Could you retype the records word for word but without any pictures?

[Saved data entries]
:::

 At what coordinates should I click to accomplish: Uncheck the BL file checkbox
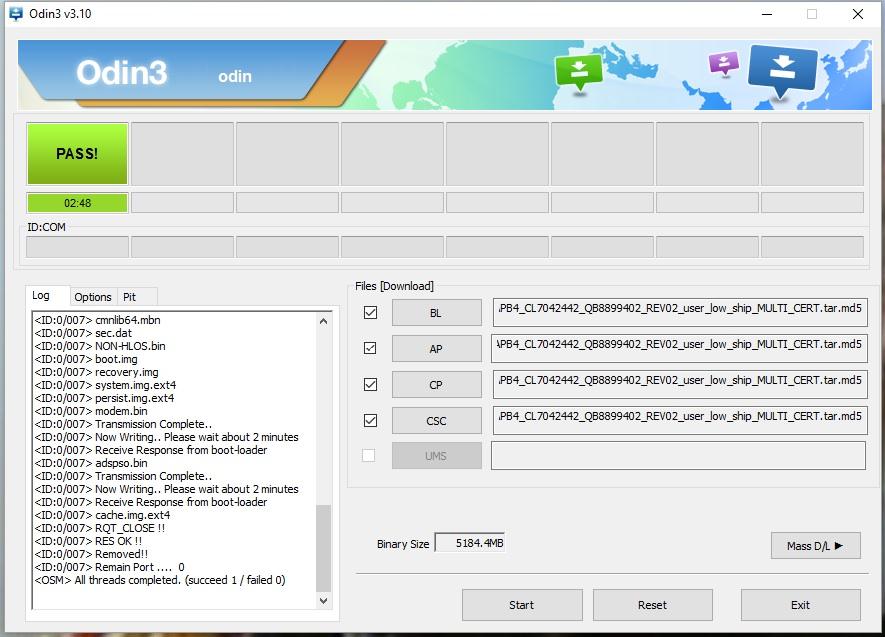coord(370,313)
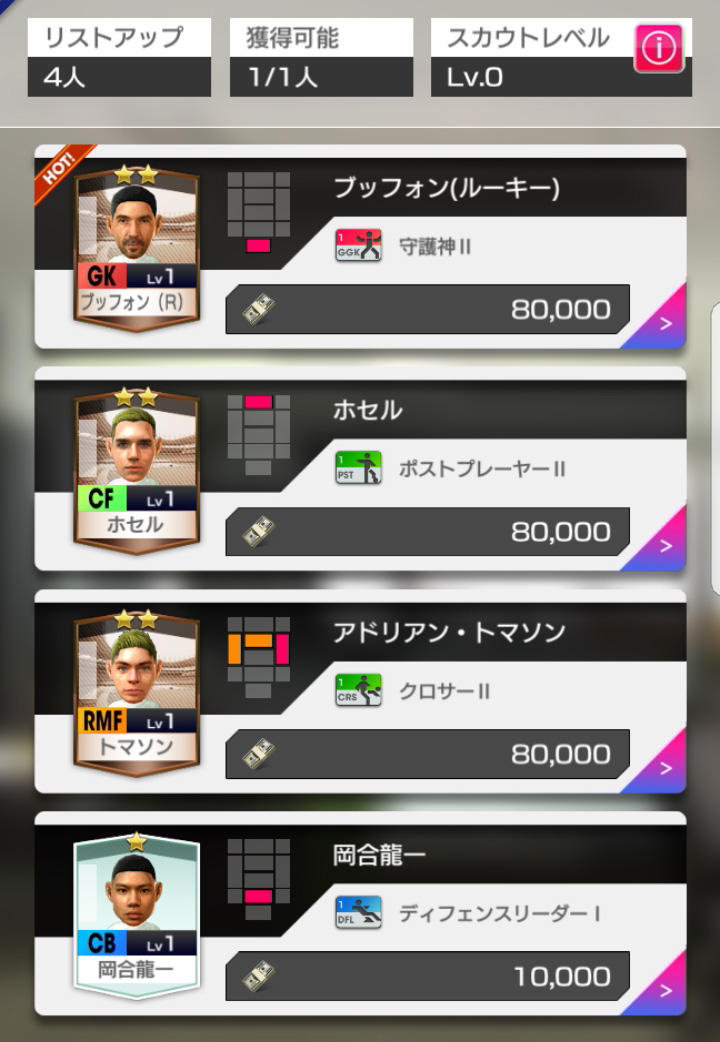The height and width of the screenshot is (1042, 720).
Task: Tap the pink scout level info icon
Action: coord(658,48)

:::

*RESULT OF THIS EXERCISE*:
 At what coordinates should I click to accomplish: Uncheck the BL file checkbox
coord(370,313)
The height and width of the screenshot is (1042, 720).
Task: Tap the pink scout level info icon
Action: coord(658,48)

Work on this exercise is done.